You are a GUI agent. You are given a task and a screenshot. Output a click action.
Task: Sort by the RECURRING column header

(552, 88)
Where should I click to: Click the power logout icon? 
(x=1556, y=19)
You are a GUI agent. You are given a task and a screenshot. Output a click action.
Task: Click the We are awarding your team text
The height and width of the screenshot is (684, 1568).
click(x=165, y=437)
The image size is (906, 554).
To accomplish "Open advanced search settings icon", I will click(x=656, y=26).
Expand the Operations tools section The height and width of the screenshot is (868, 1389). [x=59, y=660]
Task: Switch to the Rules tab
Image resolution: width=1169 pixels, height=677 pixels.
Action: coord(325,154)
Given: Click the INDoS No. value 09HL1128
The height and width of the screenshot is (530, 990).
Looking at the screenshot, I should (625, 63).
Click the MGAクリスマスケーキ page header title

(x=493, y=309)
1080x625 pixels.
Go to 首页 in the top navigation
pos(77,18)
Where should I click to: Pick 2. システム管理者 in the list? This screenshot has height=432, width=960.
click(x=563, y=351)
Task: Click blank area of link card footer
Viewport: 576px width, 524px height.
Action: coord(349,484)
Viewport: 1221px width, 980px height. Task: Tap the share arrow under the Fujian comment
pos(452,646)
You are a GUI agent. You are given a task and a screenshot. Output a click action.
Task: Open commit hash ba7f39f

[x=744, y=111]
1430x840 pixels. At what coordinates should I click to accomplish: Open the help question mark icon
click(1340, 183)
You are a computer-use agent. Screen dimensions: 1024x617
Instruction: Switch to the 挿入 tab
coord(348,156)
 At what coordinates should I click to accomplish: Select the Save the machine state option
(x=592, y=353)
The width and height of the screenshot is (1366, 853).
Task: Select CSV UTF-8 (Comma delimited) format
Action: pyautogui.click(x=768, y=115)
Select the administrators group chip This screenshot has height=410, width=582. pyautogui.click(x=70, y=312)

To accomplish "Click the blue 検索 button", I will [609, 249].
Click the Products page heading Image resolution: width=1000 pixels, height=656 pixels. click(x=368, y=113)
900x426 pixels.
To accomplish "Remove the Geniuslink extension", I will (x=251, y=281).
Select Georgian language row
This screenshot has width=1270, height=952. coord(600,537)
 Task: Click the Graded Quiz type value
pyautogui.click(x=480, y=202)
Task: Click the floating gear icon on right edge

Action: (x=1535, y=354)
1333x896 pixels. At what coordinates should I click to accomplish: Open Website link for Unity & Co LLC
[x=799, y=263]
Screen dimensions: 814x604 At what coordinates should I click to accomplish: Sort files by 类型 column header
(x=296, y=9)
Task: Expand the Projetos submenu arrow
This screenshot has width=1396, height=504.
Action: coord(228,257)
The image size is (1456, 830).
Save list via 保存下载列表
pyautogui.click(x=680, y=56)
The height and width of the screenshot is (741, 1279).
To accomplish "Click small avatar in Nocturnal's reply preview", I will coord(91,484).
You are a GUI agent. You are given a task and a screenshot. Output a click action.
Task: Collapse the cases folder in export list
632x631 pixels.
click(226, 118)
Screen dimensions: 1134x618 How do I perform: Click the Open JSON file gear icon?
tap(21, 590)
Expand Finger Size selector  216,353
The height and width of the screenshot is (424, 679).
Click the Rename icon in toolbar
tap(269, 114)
++++++
#### What is needed
Write out all of the entries above, exactly and in full.

#### Final answer
You are a GUI agent. You are given a task and a screenshot. Output a click action.
Task: Sort by the RECURRING column header

(552, 88)
Where should I click to: Click the power logout icon? 
(x=1556, y=19)
You are a GUI agent. You are given a task and a screenshot. Output a click action.
Task: Click the We are awarding your team text
The height and width of the screenshot is (684, 1568).
click(x=165, y=437)
The image size is (906, 554).
To accomplish "Open advanced search settings icon", I will click(x=656, y=26).
Expand the Operations tools section The height and width of the screenshot is (868, 1389). [x=59, y=660]
Task: Switch to the Rules tab
Image resolution: width=1169 pixels, height=677 pixels.
Action: coord(325,154)
Given: Click the INDoS No. value 09HL1128
The height and width of the screenshot is (530, 990).
Looking at the screenshot, I should (625, 63).
Click the MGAクリスマスケーキ page header title

(x=493, y=309)
1080x625 pixels.
Go to 首页 in the top navigation
pos(77,18)
Where should I click to: Pick 2. システム管理者 in the list? This screenshot has height=432, width=960.
click(x=563, y=351)
Task: Click blank area of link card footer
Viewport: 576px width, 524px height.
Action: coord(349,484)
Viewport: 1221px width, 980px height. Task: Tap the share arrow under the Fujian comment
pos(452,646)
You are a GUI agent. You are given a task and a screenshot. Output a click action.
Task: Open commit hash ba7f39f

[x=744, y=111]
1430x840 pixels. At what coordinates should I click to accomplish: Open the help question mark icon
click(1340, 183)
You are a computer-use agent. Screen dimensions: 1024x617
Instruction: Switch to the 挿入 tab
coord(348,156)
 At what coordinates should I click to accomplish: Select the Save the machine state option
(x=592, y=353)
The width and height of the screenshot is (1366, 853).
Task: Select CSV UTF-8 (Comma delimited) format
Action: pyautogui.click(x=768, y=115)
Select the administrators group chip This screenshot has height=410, width=582. pyautogui.click(x=70, y=312)

To accomplish "Click the blue 検索 button", I will [609, 249].
Click the Products page heading Image resolution: width=1000 pixels, height=656 pixels. click(x=368, y=113)
900x426 pixels.
To accomplish "Remove the Geniuslink extension", I will (x=251, y=281).
Select Georgian language row
This screenshot has width=1270, height=952. coord(600,537)
 Task: Click the Graded Quiz type value
pyautogui.click(x=480, y=202)
Task: Click the floating gear icon on right edge

Action: (x=1535, y=354)
1333x896 pixels. At what coordinates should I click to accomplish: Open Website link for Unity & Co LLC
[x=799, y=263]
Screen dimensions: 814x604 At what coordinates should I click to accomplish: Sort files by 类型 column header
(x=296, y=9)
Task: Expand the Projetos submenu arrow
This screenshot has width=1396, height=504.
Action: coord(228,257)
The image size is (1456, 830).
Save list via 保存下载列表
pyautogui.click(x=680, y=56)
The height and width of the screenshot is (741, 1279).
To accomplish "Click small avatar in Nocturnal's reply preview", I will coord(91,484).
You are a GUI agent. You are given a task and a screenshot. Output a click action.
Task: Collapse the cases folder in export list
632x631 pixels.
click(226, 118)
Screen dimensions: 1134x618 How do I perform: Click the Open JSON file gear icon?
tap(21, 590)
Expand Finger Size selector  216,353
The height and width of the screenshot is (424, 679).
Click the Rename icon in toolbar
tap(269, 114)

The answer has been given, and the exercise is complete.